Imaginez un cas où on aurait 3 comptes AWS :
- un compte AWS de services sur lequel on a déployé le cluster EKS avec IRSA
- un compte AWS de staging
- un compte AWS de production
On aimerait qu’un Pod sur le cluster EKS du compte AWS de services puisse créer une Lambda à la fois sur le compte AWS de staging et également le compte AWS de production. Et bien, sachez que IRSA peut tout à fait fonctionner sur ce cas d’usage.
Pour ce faire, il faut :
- créer un provider OIDC dans chacun des comptes AWS de staging et de production. L’URL des providers sera celle du cluster EKS du compte AWS de services.
- créer le même role IAM sur les comptes de staging et de production :
- avec les bons droits IAM pour créer une Lambda
- avec une assume role policy autorisant l’identité fédérée OIDC du cluster EKS pour l’action
sts:AssumeRoleWithWebIdentity
avec les bonnes conditions IAM comme nous avons vu précédemment
- créer le ServiceAccount autorisé dans l’assume role policy des roles IAM et déployer un Pod dans le cluster EKS utilisant ce ServiceAccount.
On peut mettre à jour le schéma qu’on avait vu précédemment :
J’ai participé à la mise en place d’un cas d’usage IRSA multi-comptes AWS chez l’un de nos clients, Bedrock Streaming, pour une solution de CI/CD. Le cluster EKS est un cluster de runners GitHub Actions (GHA). Nous avons créé des modules Terraform pour facilement créer des roles IAM IRSA sur l’ensemble des comptes AWS de Bedrock. Les runners GHA sont déployés sur le cluster EKS via Helmfile. Toute l’abstraction mis en place pour la création des roles IAM et des runners GHA permet aux quelques 270 développeurs de Bedrock de créer facilement (en 1 ou 2 Pull Requests) leurs propres runners GHA avec des droits très limités sur IAM (toujours pour respecter le principe de moindre privilège).
IRSA avec du multi-clusters Kubernetes et multi-comptes AWS ?
Toujours chez Bedrock Streaming, nous avons fait en sorte que le cluster EKS GHA puisse être déployé en mode blue-green (sur un même compte AWS) de façon à nous simplifier la vie pour les mises à jour.

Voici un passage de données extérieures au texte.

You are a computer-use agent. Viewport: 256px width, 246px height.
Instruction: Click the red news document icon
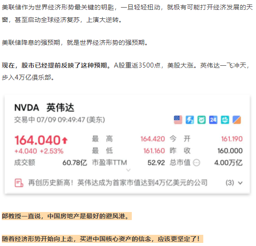click(x=19, y=183)
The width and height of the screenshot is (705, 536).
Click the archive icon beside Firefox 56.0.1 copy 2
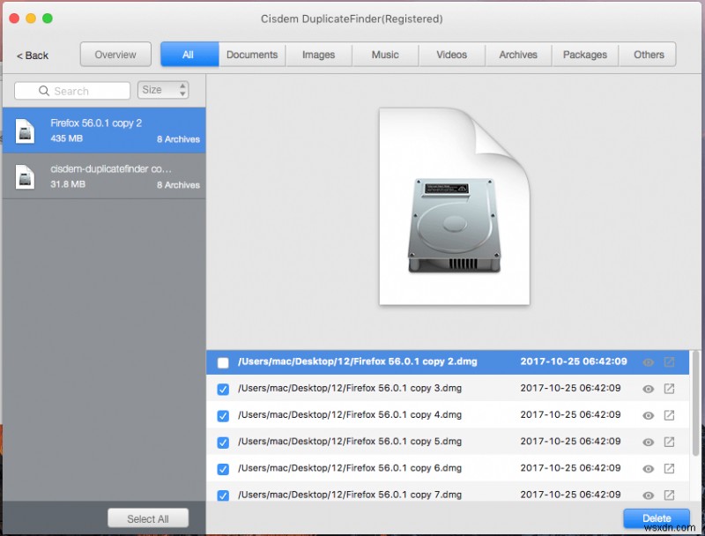(x=24, y=130)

Quand nous devions faire une montée de version Kubernetes par exemple, nous pouvions créer un nouveau cluster EKS GHA, le configurer, déployer les runners GHA dessus et une fois qu’il était prêt, nous effectuions la bascule de l’ancien cluster EKS vers le nouveau.
IRSA fonctionne dans ce genre de cas mais la gestion des ressources IAM devient plus complexe :
- Il faut créer un provider OIDC pour chaque cluster Kubernetes ;
- Si un role IAM peut être assumé par plusieurs clusters Kubernetes, sa trust policy doit être mise à jour pour établir une relation de confiance avec chaque provider OIDC. Avec plusieurs clusters Kubernetes, cela peut vite devenir ingérable.
Ces problématiques sont tracées dans cette issue GitHub.
Que retenir ?
J’espère que la magie d’IAM Roles for Service Accounts (IRSA) vous paraîtra désormais moins obscure.
Nous avons vu pas mal de choses ensemble : les différences entre un user et un role IAM, celles entre les opérations sts:AssumeRole
et sts:AssumeRoleWithWebIdentity
sur STS, on a gratté la surface d’OpenID Connect (la couche d’identité au-dessus du protocole OAuth 2.0) et nous avons également vu comment mettre en place IRSA sur un cluster EKS sur AWS. Maintenant, vous saurez comment éviter d’utiliser des users IAM dans l’environnement des Pods sur Kubernetes (i.e. supprimer les Access Key/Secret Key AWS des Pods) en les remplaçant par des roles IAM.
IRSA est encore imparfait à ce jour (7 décembre 2022) notamment dans la gestion du multi-clusters Kubernetes et du multi-comptes AWS.